El órgano es verdadero, y cuando el autómata oprime las teclas con sus dedos, el órgano produce las melodías que se programaron en el muñeco.
Con sus más de 2000 piezas, «La pianista» puede dirigir la mirada hacia las teclas de su instrumento, mecer el cuerpo mientras toca, mover el pecho como si respirara e inclinar la cabeza a modo de reverencia cuando finaliza una pieza.






*El dibujante*

Tiene la forma de un niño sentado en un pupitre, está construido con unas 2000 piezas y puede realizar cuatro dibujos distintos:
un retrato de Luis XV.
Una pareja real, se cree que se trata de Luis XVI y M. Antonieta
Un perro con la frase Mon toutou (‘mi perro’) escrita a un lado
Cupido subido a una carroza tirada por una mariposa

Pasando por todos los pasos del dibujo académico, esbozo, repaso de las líneas, sombreado y retoques finales.

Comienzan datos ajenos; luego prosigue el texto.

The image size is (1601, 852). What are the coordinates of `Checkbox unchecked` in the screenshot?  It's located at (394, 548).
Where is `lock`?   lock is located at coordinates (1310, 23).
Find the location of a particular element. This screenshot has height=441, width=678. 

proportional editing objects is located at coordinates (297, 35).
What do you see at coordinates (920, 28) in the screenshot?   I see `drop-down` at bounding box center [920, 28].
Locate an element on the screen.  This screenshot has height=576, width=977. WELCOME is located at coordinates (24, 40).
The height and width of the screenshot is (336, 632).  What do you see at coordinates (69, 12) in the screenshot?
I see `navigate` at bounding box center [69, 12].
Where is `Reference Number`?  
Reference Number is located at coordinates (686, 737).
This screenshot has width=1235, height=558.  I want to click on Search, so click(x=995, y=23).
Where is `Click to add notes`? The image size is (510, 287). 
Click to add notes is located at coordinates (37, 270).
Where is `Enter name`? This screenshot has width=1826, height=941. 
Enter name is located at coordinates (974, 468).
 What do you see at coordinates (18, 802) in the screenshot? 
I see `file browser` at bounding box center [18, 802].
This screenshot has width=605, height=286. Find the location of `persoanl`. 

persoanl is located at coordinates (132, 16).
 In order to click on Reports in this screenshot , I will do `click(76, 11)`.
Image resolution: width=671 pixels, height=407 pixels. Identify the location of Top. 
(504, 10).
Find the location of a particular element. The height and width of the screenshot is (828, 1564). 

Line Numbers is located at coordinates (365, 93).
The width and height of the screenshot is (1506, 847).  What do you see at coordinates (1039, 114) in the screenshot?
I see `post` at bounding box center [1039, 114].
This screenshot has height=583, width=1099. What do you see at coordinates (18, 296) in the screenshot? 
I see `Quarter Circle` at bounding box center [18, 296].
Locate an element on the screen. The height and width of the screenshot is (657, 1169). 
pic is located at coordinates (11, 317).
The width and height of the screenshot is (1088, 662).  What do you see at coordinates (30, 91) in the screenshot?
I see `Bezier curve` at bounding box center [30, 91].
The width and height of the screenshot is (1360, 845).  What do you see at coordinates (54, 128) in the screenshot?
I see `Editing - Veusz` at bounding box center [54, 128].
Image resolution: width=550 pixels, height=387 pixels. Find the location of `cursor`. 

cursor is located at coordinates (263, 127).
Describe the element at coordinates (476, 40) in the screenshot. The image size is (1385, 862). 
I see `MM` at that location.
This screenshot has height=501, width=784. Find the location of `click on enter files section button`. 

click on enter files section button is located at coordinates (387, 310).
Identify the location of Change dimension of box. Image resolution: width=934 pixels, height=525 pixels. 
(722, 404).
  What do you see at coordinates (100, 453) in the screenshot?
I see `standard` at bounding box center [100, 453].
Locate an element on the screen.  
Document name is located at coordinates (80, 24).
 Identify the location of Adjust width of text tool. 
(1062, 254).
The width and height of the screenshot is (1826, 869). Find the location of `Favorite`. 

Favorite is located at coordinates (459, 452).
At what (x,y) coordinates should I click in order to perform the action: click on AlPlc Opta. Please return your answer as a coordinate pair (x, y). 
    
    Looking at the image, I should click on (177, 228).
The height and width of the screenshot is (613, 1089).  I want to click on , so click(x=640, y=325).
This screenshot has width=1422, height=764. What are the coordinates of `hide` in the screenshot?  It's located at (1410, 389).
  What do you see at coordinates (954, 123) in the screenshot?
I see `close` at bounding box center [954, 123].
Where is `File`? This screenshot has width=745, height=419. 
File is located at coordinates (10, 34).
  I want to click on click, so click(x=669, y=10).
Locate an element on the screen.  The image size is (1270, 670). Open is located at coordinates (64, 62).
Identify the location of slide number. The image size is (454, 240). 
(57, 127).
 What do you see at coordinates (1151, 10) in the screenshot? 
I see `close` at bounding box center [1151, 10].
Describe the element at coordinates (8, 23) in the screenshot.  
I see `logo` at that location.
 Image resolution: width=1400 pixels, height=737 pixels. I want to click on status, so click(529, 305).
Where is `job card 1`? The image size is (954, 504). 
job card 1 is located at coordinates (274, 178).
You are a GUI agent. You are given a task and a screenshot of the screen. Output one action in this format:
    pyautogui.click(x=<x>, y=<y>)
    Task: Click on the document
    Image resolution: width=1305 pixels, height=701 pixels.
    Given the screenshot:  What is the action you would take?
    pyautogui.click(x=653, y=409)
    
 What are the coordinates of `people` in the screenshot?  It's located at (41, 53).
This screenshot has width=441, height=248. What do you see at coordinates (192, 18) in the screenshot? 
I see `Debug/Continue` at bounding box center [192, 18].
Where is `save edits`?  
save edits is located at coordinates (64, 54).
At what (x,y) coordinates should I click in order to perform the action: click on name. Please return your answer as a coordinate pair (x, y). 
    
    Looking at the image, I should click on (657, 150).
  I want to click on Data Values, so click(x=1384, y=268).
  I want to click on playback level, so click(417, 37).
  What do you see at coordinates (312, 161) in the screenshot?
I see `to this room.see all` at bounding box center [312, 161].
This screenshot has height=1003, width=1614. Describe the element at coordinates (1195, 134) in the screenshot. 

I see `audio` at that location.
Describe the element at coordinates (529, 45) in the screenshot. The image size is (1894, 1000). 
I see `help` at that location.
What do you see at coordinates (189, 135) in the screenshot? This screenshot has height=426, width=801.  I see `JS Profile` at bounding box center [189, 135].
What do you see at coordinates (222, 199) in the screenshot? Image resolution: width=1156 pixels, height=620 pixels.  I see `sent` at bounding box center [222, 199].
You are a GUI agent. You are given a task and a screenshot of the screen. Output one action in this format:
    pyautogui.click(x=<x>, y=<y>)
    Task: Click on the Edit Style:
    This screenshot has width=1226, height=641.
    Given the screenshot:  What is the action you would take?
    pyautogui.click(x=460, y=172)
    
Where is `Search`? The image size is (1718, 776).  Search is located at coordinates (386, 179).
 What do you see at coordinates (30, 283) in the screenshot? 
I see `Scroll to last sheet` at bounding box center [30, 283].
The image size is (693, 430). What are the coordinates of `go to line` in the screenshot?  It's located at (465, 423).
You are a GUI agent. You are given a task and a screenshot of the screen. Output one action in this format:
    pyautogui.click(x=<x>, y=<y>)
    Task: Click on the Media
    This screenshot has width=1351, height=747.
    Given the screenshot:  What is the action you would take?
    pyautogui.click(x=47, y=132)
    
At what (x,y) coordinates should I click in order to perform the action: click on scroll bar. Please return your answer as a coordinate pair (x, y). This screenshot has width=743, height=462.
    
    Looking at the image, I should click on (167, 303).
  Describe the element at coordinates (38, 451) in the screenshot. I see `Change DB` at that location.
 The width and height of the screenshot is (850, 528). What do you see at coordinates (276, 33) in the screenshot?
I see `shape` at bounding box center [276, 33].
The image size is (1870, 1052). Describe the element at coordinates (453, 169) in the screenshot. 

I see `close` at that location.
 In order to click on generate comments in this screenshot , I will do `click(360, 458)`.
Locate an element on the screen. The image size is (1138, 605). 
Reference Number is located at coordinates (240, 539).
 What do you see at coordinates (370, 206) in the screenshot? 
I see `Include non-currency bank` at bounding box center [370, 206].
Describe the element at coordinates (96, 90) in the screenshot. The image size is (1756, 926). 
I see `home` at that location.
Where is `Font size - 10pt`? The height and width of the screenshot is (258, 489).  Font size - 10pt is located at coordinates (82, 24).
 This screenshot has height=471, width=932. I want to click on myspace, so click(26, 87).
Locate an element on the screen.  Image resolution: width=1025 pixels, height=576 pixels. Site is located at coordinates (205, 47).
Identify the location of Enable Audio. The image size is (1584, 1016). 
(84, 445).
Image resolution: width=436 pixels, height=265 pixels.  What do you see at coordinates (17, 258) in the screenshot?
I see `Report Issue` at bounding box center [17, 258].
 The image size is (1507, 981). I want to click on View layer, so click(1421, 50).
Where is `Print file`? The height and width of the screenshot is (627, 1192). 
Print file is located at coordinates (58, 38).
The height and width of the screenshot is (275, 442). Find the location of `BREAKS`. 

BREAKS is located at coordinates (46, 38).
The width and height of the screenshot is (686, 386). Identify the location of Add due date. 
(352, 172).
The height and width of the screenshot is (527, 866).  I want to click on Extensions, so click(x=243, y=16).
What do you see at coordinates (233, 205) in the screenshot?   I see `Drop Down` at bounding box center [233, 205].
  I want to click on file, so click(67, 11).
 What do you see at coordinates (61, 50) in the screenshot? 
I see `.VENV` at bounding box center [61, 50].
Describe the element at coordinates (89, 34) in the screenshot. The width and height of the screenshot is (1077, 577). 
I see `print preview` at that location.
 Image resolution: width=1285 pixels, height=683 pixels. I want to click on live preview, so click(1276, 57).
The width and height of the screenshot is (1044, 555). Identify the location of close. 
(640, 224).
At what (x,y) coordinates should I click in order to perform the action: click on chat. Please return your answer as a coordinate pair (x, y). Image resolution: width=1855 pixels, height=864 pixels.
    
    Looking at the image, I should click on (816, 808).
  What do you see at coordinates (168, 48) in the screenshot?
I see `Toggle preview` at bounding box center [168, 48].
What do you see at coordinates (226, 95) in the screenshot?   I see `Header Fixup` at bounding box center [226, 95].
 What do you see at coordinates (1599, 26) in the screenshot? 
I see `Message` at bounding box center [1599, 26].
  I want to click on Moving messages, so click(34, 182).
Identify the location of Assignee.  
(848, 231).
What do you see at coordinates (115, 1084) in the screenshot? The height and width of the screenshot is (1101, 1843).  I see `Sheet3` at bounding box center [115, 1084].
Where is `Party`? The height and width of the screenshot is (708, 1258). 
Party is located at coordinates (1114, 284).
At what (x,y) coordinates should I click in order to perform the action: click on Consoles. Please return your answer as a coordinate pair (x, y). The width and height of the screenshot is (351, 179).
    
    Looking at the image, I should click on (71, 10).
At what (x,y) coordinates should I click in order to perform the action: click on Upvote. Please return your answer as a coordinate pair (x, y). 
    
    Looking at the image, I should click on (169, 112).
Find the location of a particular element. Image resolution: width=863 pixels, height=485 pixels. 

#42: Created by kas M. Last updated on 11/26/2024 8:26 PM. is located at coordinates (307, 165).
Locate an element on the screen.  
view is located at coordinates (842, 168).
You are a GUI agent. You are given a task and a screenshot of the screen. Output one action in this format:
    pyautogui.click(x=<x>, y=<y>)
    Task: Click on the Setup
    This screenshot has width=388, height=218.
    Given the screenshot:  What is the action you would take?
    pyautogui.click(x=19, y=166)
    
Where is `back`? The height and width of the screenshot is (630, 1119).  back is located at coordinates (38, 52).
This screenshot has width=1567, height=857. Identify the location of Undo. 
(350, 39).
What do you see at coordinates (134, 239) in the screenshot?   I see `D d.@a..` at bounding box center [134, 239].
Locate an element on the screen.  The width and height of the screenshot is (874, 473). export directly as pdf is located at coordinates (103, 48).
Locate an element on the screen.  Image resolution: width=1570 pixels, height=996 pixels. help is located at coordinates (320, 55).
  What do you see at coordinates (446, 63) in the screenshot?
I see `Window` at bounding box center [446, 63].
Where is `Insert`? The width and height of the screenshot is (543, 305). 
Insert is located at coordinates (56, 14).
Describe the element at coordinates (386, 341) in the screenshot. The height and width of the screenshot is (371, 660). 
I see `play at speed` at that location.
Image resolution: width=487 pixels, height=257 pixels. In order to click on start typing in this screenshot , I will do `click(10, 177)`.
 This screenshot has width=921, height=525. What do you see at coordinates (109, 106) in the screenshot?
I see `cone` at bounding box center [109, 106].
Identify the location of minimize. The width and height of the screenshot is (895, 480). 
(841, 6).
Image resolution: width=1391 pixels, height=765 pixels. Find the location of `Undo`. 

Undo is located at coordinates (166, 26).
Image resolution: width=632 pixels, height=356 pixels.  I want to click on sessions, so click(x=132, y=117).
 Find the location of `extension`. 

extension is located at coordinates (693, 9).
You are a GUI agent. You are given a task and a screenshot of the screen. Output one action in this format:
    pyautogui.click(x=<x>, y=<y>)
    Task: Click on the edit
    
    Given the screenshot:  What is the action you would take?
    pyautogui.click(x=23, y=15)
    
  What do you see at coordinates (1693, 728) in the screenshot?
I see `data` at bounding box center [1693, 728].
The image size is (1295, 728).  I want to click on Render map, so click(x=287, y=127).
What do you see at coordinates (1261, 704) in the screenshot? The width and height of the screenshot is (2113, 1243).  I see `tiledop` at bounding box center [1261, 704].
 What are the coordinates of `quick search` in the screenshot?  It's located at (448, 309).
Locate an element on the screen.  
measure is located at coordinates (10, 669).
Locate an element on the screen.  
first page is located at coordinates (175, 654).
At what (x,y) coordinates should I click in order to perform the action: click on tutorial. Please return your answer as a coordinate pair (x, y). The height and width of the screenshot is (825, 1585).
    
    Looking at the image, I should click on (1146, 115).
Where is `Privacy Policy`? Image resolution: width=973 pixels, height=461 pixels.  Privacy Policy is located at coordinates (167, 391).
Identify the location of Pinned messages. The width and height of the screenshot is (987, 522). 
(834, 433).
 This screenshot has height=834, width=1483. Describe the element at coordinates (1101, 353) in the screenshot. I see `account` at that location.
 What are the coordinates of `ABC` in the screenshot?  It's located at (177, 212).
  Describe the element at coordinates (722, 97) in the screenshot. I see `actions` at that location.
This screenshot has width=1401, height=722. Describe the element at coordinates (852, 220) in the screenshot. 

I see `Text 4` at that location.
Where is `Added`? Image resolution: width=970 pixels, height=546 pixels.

Al igual que «La pianista», imita el comportamiento de un ser humano mientras realiza la tarea para la que fue programado, pues mueve los ojos e incluso puede soplar sobre el papel para quitarle los restos de grafito del lápiz.

*El escritor*

«El escritor» es el más complejo de los tres autómatas, con más de 6000 piezas ensambladas durante seis años.
Su diseño es la evolución de un autómata anterior construido por los Maillardet, también con forma de niño, y que podía escribir en inglés y francés, así como realizar algunos dibujos.
La versión de Jaquet-Droz puede escribir con una pluma gracias a una rueda integrada en su mecanismo interno donde se seleccionaban los caracteres uno a uno, pudiendo escribir así textos cortos, de unas cuarenta palabras de longitud.
Este autómata moja la pluma en la tinta de vez de cuando, escurre el sobrante para no manchar el papel, levanta la pluma como si estuviera pensando y sigue la pluma con la mirada mientras escribe y mientras recarga la tinta.


----------



## analogico (Ene 23, 2016)

¿con que herramientas habran sido fabricados?


----------



## Fogonazo (Ene 24, 2016)

analogico dijo:


> ¿con que herramientas habran sido fabricados?



No se ni me imagino, pero hacer estas cosas viene de hace rato 


https://www.forosdeelectronica.com/f37/antigua-computadora-15678/


----------



## elgriego (Ene 24, 2016)

* En lo personal ,me sorprende que la manufactura es totalmente artesanal,pieza por pieza,solo puedo imaginar ,lima,pequeñas sierras,toscos destornilladores,Vamos estamos viendo algo que se construyo ,cuando nosotros eramos aun, una colonia de españa. Me pregunto como habra sido el proceso de elaboracion previa ,supongo que el creador hizo planos,diagramas y ademas supongo ,la cantidad de fracasos ,ya que no creo que funcionara de una ,si a nosotros a veces se nos complica,el realizar un diseño electronico,contando con piezas pre manufacturadas ,no quiero pensar lo titanico de esta tarea de construir estos automatas.

Saludos.*


----------



## analogico (Ene 24, 2016)

elgriego dijo:


> *:mmm solo puedo imaginar ,lima,pequeñas sierras,toscos destornilladores, *


*

han tratado alguna ves de hacer un engranaje con lima y sierra imposible*


----------